• **What you have to do**
Could every line of the data be printed exactly as it reads?

:: Data supplied ::

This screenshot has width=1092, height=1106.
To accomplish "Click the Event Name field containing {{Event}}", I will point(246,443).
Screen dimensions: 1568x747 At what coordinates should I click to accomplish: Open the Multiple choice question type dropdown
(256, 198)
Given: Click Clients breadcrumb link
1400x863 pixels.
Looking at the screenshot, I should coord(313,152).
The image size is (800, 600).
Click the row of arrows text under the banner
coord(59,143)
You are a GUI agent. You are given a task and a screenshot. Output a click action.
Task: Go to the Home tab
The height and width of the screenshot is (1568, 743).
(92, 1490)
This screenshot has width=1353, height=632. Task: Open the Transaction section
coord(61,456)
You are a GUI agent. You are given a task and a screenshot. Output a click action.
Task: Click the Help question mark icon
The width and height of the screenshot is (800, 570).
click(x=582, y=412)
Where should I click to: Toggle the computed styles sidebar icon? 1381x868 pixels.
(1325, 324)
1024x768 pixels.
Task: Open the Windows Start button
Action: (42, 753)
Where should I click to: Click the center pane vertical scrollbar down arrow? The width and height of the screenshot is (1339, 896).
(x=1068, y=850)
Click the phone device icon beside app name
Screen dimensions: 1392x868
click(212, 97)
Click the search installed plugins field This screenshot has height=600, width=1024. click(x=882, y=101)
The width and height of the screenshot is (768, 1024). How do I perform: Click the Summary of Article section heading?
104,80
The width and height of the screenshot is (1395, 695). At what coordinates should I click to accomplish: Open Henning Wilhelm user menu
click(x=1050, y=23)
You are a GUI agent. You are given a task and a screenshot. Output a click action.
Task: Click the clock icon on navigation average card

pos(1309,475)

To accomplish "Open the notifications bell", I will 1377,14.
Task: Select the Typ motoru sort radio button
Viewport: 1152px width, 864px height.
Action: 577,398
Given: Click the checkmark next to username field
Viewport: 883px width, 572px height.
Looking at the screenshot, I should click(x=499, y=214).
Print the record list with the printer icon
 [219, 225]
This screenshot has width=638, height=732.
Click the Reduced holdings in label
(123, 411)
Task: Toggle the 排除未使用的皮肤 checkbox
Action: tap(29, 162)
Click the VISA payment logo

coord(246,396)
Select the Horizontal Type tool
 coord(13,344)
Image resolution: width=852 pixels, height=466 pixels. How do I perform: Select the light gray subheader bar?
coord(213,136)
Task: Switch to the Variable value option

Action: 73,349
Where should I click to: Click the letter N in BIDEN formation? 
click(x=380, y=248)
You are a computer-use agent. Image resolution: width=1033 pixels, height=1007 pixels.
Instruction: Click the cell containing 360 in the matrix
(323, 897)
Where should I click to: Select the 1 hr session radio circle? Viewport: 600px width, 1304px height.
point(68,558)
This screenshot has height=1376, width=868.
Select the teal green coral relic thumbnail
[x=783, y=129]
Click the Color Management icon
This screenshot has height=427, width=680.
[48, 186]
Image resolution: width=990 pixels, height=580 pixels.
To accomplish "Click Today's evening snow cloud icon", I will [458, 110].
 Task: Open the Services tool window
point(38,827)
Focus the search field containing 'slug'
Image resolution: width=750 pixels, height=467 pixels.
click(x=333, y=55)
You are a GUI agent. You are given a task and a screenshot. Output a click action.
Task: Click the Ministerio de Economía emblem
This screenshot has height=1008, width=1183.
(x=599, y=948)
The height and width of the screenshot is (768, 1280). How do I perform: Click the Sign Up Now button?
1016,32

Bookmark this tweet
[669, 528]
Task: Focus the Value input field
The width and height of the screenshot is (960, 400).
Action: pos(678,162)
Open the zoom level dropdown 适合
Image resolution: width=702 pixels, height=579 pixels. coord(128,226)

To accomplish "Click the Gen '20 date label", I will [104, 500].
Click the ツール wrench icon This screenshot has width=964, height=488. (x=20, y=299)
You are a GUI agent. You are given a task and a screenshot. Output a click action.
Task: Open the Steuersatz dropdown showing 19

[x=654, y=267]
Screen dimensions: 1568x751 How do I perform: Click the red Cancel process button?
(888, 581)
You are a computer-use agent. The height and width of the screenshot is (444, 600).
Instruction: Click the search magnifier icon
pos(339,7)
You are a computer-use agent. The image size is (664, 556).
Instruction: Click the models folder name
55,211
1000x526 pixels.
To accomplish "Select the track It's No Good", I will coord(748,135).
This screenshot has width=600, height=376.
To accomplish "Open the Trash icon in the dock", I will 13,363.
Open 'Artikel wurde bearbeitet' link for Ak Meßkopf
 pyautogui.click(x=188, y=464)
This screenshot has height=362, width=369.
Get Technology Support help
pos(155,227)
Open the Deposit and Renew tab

:::

• **Solution for this problem**
This screenshot has width=1092, height=1106.
To accomplish "Click the Event Name field containing {{Event}}", I will point(246,443).
Screen dimensions: 1568x747 At what coordinates should I click to accomplish: Open the Multiple choice question type dropdown
(256, 198)
Given: Click Clients breadcrumb link
1400x863 pixels.
Looking at the screenshot, I should coord(313,152).
The image size is (800, 600).
Click the row of arrows text under the banner
coord(59,143)
You are a GUI agent. You are given a task and a screenshot. Output a click action.
Task: Go to the Home tab
The height and width of the screenshot is (1568, 743).
(92, 1490)
This screenshot has width=1353, height=632. Task: Open the Transaction section
coord(61,456)
You are a GUI agent. You are given a task and a screenshot. Output a click action.
Task: Click the Help question mark icon
The width and height of the screenshot is (800, 570).
click(x=582, y=412)
Where should I click to: Toggle the computed styles sidebar icon? 1381x868 pixels.
(1325, 324)
1024x768 pixels.
Task: Open the Windows Start button
Action: (42, 753)
Where should I click to: Click the center pane vertical scrollbar down arrow? The width and height of the screenshot is (1339, 896).
(x=1068, y=850)
Click the phone device icon beside app name
Screen dimensions: 1392x868
click(212, 97)
Click the search installed plugins field This screenshot has height=600, width=1024. click(x=882, y=101)
The width and height of the screenshot is (768, 1024). How do I perform: Click the Summary of Article section heading?
104,80
The width and height of the screenshot is (1395, 695). At what coordinates should I click to accomplish: Open Henning Wilhelm user menu
click(x=1050, y=23)
You are a GUI agent. You are given a task and a screenshot. Output a click action.
Task: Click the clock icon on navigation average card

pos(1309,475)

To accomplish "Open the notifications bell", I will 1377,14.
Task: Select the Typ motoru sort radio button
Viewport: 1152px width, 864px height.
Action: 577,398
Given: Click the checkmark next to username field
Viewport: 883px width, 572px height.
Looking at the screenshot, I should click(x=499, y=214).
Print the record list with the printer icon
 [219, 225]
This screenshot has width=638, height=732.
Click the Reduced holdings in label
(123, 411)
Task: Toggle the 排除未使用的皮肤 checkbox
Action: tap(29, 162)
Click the VISA payment logo

coord(246,396)
Select the Horizontal Type tool
 coord(13,344)
Image resolution: width=852 pixels, height=466 pixels. How do I perform: Select the light gray subheader bar?
coord(213,136)
Task: Switch to the Variable value option

Action: 73,349
Where should I click to: Click the letter N in BIDEN formation? 
click(x=380, y=248)
You are a computer-use agent. Image resolution: width=1033 pixels, height=1007 pixels.
Instruction: Click the cell containing 360 in the matrix
(323, 897)
Where should I click to: Select the 1 hr session radio circle? Viewport: 600px width, 1304px height.
point(68,558)
This screenshot has height=1376, width=868.
Select the teal green coral relic thumbnail
[x=783, y=129]
Click the Color Management icon
This screenshot has height=427, width=680.
[48, 186]
Image resolution: width=990 pixels, height=580 pixels.
To accomplish "Click Today's evening snow cloud icon", I will [458, 110].
 Task: Open the Services tool window
point(38,827)
Focus the search field containing 'slug'
Image resolution: width=750 pixels, height=467 pixels.
click(x=333, y=55)
You are a GUI agent. You are given a task and a screenshot. Output a click action.
Task: Click the Ministerio de Economía emblem
This screenshot has height=1008, width=1183.
(x=599, y=948)
The height and width of the screenshot is (768, 1280). How do I perform: Click the Sign Up Now button?
1016,32

Bookmark this tweet
[669, 528]
Task: Focus the Value input field
The width and height of the screenshot is (960, 400).
Action: pos(678,162)
Open the zoom level dropdown 适合
Image resolution: width=702 pixels, height=579 pixels. coord(128,226)

To accomplish "Click the Gen '20 date label", I will [104, 500].
Click the ツール wrench icon This screenshot has width=964, height=488. (x=20, y=299)
You are a GUI agent. You are given a task and a screenshot. Output a click action.
Task: Open the Steuersatz dropdown showing 19

[x=654, y=267]
Screen dimensions: 1568x751 How do I perform: Click the red Cancel process button?
(888, 581)
You are a computer-use agent. The height and width of the screenshot is (444, 600).
Instruction: Click the search magnifier icon
pos(339,7)
You are a computer-use agent. The image size is (664, 556).
Instruction: Click the models folder name
55,211
1000x526 pixels.
To accomplish "Select the track It's No Good", I will coord(748,135).
This screenshot has width=600, height=376.
To accomplish "Open the Trash icon in the dock", I will 13,363.
Open 'Artikel wurde bearbeitet' link for Ak Meßkopf
 pyautogui.click(x=188, y=464)
This screenshot has height=362, width=369.
Get Technology Support help
pos(155,227)
Open the Deposit and Renew tab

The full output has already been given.